Dans cette cause datant de mai dernier, la Cour Supérieure a en effet ordonné au journal en ligne LaMetropole.com et son éditeur en chef de verser des dommages de 35 000$ à Josée Duplessis pour avoir tenu des propos diffamatoires à son endroit, en plus d’ordonner à ce que l’article en question soit retiré du Web et à ce que les hyperliens s’y rapportant soient rompus.
La série d’évènements ayant mené à ce jugement débute en 2012, alors que Josée Duplessis, infirmière de profession, est accusée de voies de fait à l’endroit de sa mère de 80 ans, qui souffre d’Alzheimer et habite dans un centre d’hébergement. Suite à un procès de trois jours, où témoignent plusieurs employés du centre d’hébergement en question, Mme Duplessis est acquittée de tous les chefs d’accusation.
Le journal en ligne LaMetropole.com, ayant suivi le cours des événement, publie un article rédigé par la journaliste Martine Dallaire, qui rapporte la décision de façon assez particulière. En effet, le titre et le premier paragraphe de l’article en question se lisent ainsi :
« UNE INFIRMIÈRE BAT SA MÈRE ET S’EN TIRE
Une femme ayant agressé sa mère à de multiples reprises alors qu’elle lui rendait visite au centre d’hébergement, la Résidence Haut-Bois de Sherbrooke où elle résidait a réussi à convaincre un juge de l’acquitter en raison de la théorie du doute raisonnable tel que prescrit au Code criminel. Cette affaire s’est passée en Estrie alors qu’une femme de 56 ans, Josée Duplessis, une ancienne infirmière, a réussi à se faire acquitter d’accusation de voies de faits graves envers sa mère en alléguant, lors de son témoignage, que tous les témoins de la Couronne avaient menti. » [sic]
L’article laissant sous-entendre que Mme Duplessis est coupable de voies de fait malgré la décision du juge, celle-ci entreprend une poursuite en diffamation à l’encontre à la fois de l’auteur de l’article, du journal l’ayant publié et du dirigeant et éditeur en chef du journal, Stéphane Mastropolo. Elle réclame des dommages moraux de 30 000$ en plus de 70 000$ en dommages exemplaires.
En rendant son jugement, la Cour affirme que les propos tenus dans l’article sont inexacts et grossièrement mensongers, ce qui a pour effet d’induire le lecteur en erreur et de déconsidérer la réputation de Mme Duplessis.
La Cour renchérit en tenant les propos suivants :
[64] Il n’est pas acceptable qu’un média, une fois un acquittement prononcé par un tribunal après la tenue d’un procès, livre à son tour son jugement et condamne sur la place publique l’accusé aux infractions reprochées.
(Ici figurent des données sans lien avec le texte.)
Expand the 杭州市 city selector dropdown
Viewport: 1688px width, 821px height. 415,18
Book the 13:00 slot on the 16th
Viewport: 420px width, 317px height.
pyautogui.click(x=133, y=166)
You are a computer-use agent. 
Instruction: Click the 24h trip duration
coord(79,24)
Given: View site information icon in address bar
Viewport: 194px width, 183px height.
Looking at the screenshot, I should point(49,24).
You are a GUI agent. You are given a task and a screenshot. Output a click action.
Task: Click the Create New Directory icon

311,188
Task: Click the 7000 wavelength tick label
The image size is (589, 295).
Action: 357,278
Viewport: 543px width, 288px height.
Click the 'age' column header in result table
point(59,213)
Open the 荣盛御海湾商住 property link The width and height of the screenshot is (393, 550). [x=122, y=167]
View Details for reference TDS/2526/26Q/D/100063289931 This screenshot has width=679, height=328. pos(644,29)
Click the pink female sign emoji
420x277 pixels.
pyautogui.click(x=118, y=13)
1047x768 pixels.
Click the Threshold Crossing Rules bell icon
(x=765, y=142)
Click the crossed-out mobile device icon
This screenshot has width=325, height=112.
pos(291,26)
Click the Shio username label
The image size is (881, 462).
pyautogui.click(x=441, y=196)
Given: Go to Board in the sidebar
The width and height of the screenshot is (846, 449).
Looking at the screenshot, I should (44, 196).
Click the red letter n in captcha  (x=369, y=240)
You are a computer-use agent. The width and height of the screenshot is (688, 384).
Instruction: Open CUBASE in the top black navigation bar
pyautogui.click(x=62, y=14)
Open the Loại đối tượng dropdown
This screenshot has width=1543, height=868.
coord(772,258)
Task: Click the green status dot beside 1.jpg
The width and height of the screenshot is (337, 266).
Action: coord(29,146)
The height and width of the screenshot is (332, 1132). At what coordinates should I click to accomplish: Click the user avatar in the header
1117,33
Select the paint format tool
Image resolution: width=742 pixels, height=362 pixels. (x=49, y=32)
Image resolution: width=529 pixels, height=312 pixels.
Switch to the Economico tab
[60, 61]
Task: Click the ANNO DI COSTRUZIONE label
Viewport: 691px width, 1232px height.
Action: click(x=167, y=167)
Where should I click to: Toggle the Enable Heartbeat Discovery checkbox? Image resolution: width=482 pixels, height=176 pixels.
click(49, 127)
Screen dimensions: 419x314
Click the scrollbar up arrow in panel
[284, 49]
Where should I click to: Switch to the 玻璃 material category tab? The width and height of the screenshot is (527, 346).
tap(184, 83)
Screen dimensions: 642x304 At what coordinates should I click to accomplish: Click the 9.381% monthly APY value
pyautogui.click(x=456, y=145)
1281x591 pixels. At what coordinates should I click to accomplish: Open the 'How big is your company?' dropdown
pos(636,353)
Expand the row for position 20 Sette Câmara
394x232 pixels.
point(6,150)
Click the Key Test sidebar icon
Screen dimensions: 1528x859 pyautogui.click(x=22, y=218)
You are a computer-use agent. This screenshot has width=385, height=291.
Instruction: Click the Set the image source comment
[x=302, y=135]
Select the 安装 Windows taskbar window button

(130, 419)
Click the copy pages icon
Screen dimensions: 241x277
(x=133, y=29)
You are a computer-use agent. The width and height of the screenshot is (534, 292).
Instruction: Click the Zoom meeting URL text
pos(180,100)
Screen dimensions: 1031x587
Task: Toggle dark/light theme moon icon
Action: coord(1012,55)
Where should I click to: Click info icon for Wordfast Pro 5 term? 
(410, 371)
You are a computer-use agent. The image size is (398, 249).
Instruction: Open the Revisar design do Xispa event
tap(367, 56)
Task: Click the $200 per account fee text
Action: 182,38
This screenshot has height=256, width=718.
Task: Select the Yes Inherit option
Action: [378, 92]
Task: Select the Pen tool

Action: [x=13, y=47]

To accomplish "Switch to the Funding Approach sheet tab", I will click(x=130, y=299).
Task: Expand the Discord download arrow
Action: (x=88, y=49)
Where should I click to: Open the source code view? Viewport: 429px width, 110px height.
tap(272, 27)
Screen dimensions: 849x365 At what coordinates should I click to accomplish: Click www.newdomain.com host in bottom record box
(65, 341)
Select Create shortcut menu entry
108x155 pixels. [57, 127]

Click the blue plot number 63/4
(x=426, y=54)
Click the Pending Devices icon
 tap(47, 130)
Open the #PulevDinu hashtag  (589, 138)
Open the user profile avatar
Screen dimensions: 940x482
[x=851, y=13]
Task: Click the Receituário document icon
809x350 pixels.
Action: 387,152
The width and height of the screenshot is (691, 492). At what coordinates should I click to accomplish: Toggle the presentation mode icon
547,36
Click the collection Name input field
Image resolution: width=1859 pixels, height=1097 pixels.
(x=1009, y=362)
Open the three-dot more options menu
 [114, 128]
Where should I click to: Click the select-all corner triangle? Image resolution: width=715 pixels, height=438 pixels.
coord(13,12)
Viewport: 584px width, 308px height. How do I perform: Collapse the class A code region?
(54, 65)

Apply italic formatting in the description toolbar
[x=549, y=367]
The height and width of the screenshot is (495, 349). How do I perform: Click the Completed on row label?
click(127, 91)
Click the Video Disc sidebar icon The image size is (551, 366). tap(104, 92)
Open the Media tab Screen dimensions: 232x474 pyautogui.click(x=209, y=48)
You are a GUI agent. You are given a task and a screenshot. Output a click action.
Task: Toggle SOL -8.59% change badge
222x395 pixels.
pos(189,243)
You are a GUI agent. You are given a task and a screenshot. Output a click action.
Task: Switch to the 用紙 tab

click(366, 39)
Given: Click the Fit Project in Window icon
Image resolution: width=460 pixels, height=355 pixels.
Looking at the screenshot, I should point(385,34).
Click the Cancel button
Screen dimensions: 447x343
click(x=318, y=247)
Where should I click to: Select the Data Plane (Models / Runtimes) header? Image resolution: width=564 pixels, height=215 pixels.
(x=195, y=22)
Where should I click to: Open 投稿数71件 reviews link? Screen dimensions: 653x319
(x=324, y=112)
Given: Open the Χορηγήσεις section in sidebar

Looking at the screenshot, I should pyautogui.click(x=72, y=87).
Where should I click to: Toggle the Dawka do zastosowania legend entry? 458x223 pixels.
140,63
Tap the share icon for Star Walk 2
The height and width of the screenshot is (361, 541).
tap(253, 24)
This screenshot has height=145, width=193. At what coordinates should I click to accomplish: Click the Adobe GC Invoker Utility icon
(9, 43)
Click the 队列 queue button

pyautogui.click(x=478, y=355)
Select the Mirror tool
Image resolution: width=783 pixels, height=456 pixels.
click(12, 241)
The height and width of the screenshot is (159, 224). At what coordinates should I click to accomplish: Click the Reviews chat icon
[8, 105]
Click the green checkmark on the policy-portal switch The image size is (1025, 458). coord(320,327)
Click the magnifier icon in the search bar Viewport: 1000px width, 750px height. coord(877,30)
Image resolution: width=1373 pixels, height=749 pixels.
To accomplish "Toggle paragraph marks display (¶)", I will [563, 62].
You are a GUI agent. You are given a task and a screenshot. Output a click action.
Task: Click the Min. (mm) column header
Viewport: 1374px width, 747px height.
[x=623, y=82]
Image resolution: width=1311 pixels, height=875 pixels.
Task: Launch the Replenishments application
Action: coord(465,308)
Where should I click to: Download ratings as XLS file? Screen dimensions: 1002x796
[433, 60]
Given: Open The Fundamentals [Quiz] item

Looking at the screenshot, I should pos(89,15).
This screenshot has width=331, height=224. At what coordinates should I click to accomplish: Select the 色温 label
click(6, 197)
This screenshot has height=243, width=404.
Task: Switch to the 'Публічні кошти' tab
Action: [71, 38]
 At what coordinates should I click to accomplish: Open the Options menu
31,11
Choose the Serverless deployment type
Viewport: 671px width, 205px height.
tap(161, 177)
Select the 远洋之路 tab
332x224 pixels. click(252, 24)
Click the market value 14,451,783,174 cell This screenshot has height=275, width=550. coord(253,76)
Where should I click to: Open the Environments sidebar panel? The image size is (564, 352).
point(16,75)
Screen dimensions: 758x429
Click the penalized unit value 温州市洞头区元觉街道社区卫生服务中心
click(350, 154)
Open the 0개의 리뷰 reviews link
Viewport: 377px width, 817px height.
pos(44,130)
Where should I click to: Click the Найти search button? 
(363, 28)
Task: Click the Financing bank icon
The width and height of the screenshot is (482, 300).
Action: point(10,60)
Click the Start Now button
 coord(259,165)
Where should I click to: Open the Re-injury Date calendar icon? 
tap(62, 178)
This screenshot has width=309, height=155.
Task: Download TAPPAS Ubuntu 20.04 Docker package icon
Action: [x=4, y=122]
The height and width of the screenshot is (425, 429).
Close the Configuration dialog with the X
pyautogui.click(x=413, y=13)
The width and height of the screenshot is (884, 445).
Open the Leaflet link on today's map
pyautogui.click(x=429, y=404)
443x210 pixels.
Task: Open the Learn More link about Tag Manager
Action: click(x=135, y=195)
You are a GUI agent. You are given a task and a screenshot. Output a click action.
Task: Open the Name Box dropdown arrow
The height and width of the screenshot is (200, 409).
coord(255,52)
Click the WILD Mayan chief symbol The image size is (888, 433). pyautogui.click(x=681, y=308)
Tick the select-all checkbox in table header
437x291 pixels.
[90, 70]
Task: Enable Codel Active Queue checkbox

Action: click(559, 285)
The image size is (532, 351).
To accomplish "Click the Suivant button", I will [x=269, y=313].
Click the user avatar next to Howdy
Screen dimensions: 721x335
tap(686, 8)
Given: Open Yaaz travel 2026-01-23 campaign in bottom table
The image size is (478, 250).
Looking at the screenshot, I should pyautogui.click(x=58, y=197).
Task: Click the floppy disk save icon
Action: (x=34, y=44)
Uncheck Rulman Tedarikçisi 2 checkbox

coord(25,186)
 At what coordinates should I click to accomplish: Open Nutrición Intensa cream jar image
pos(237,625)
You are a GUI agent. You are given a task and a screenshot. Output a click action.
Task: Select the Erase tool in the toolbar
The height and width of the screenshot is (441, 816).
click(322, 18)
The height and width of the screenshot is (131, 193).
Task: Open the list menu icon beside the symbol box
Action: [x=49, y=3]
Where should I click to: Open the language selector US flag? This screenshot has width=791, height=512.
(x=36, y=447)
[65] Considérant ce qui précède, le Tribunal est d’avis que Mastropolo et La Métropole ne se sont pas comportés en personne prudente, diligente et raisonnable et doivent répondre des dommages qu’ils ont causés en raison de la publication de l’article P-2 qui est erroné et diffamatoire.
Au final, le tribunal ne retiendra pas la responsabilité de l’auteur de l’article, celle-ci n’ayant eu aucun contrôle sur la version finale du texte. Par ailleurs, cette version finale s’éloignait de beaucoup de la version proposée par Mme Dallaire, qui portait le titre suivant :
« Une femme accusée de voies de faits sur sa mère de 82 ans, atteinte d’Alzheimer, est acquittée malgré les témoignages des employés de la résidence où elle demeurait » [sic]
La responsabilité du journal LaMetropole.com et de son éditeur en chef est cependant retenue, et ceux-ci sont tenus de verser la somme de 25 000$ en dommages moraux et de 10 000$ en dommages punitifs à la demanderesse, en plus de devoir retirer la publication du site qu’ils exploitent et de rompre tous les liens y menant.
La décision est disponible ici.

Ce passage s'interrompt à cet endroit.